The solution consists of five components – Standards, incentives, penalties, inspection(monitoring), law enforcement.

Standards exist and continue to evolve.

Incentives exist for some polluting constituencies and will happen for others too.

Penalties exist and continue to change and evolve.

The biggest problem is enforcement.

There are not enough inspectors and enforcement is not working even where there are inspectors. The polluting factory is able to get away by bribing the inspector, and that’s if the inspector actually inspects the factory.

The crop burning polluting farmer gets away because there is no inspector. The inspector would anyway not dare to take on the entire village where every farmer is a crop burner.
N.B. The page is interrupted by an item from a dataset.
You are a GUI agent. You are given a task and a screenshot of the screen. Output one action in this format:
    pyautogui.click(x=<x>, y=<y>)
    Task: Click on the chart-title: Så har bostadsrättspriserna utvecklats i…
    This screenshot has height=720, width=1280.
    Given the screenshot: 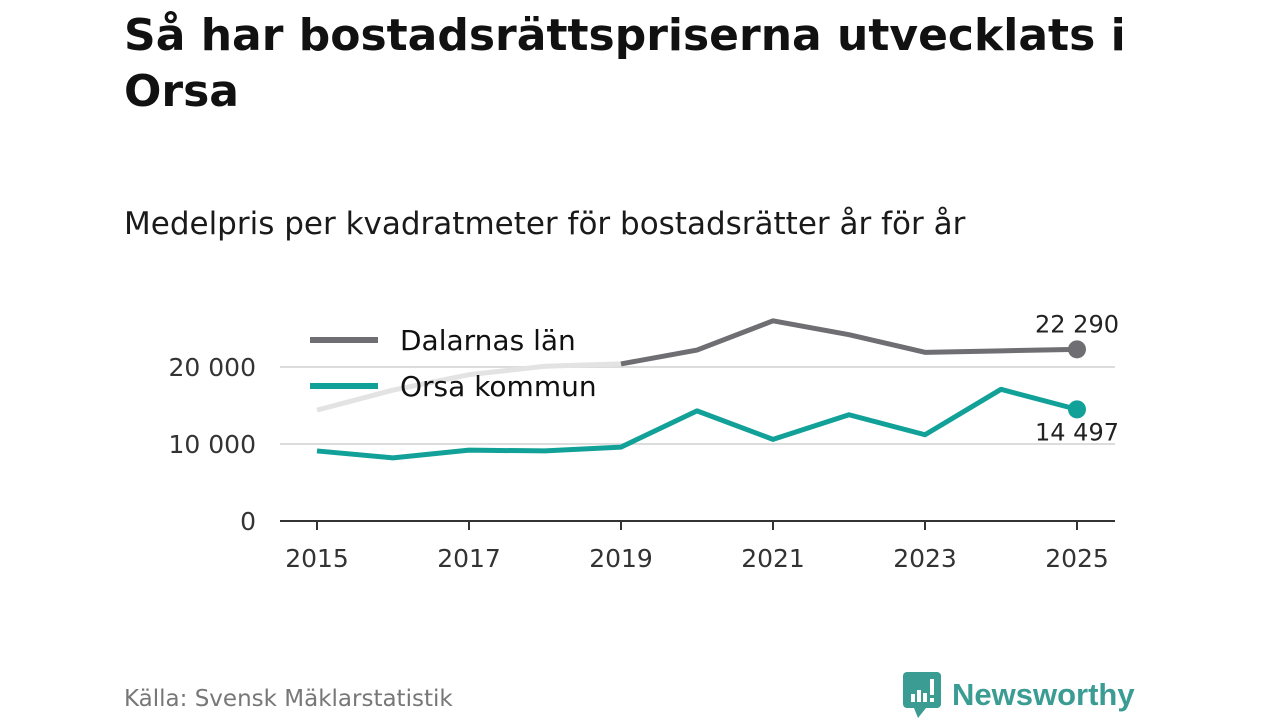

Reports on sand mining usually refer to the sand mining “mafia” for obvious reasons.

The less said the better for rock quarries, mangrove destruction, unorganised sector mining and more.

The elephant in the room is lack of adequate law enforcement capacity (inspectors) and corruption.

True, a transparent technology monitoring system can help to make inspectors accountable. It can reduce opportunities for corruption. I’ll grant Loveesh that. But that’s if such a grand, national monitoring system sees the light of day. That’s not going to happen before 2030 because the political will does not exist to make the necessary investments.

After 2030, the technology framework will automatically come up anyway, whether any proactive government investments are made or not. It’s inevitable, because the satellite network and terrestrial IoT network will continue to grow and its growth will now accelerate.